- Description of the task:
Search the entries below for "At what coordinates". Give that line and all the lines after it again, exactly, through the last, without pictures.

Collected data entries
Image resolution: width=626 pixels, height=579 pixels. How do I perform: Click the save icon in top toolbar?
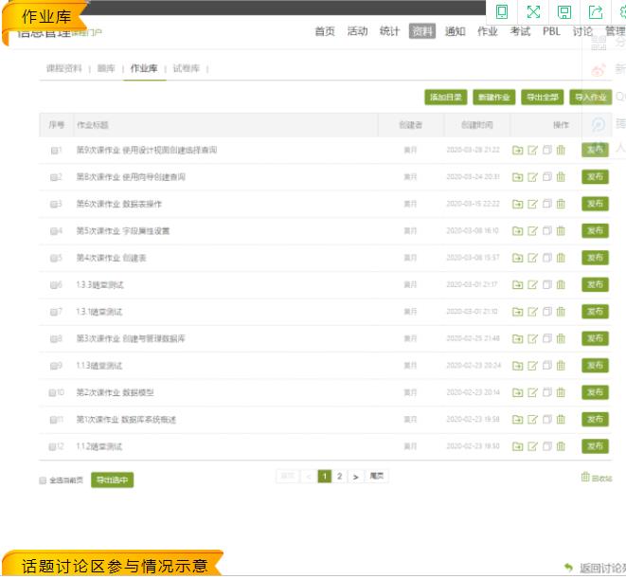[x=564, y=11]
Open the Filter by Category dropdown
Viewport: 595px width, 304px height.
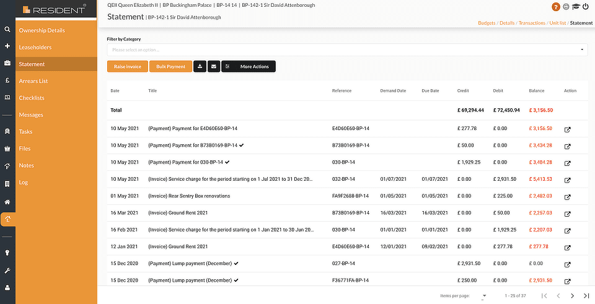point(347,50)
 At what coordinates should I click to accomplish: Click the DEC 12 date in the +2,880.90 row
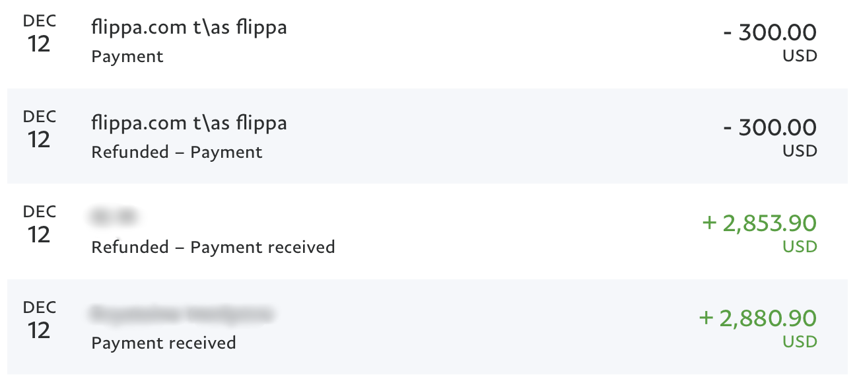40,321
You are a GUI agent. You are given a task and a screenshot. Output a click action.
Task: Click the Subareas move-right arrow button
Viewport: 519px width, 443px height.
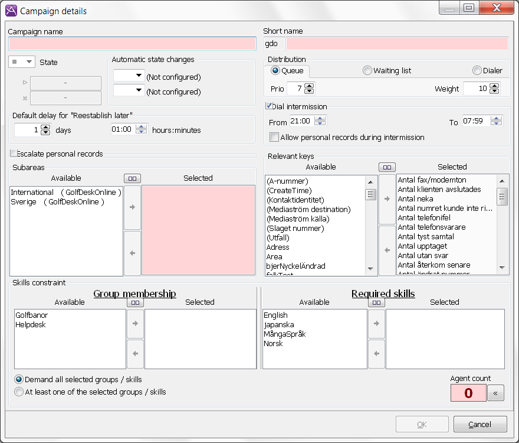click(133, 207)
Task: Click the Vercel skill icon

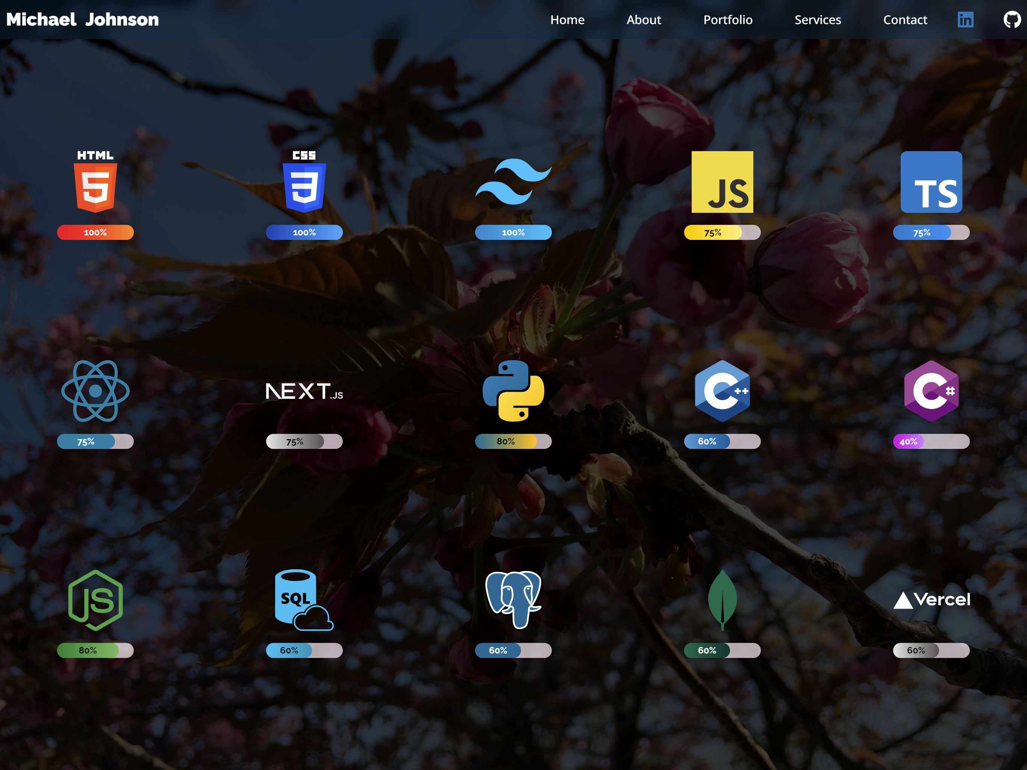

- Your solution:
 At what coordinates should I click to accomplish: Click the DEC 12 date in the +2,880.90 row
40,321
You are a GUI agent. You are given a task and a screenshot. Output a click action.
Task: Click the Subareas move-right arrow button
Viewport: 519px width, 443px height.
click(133, 207)
Task: Click the Vercel skill icon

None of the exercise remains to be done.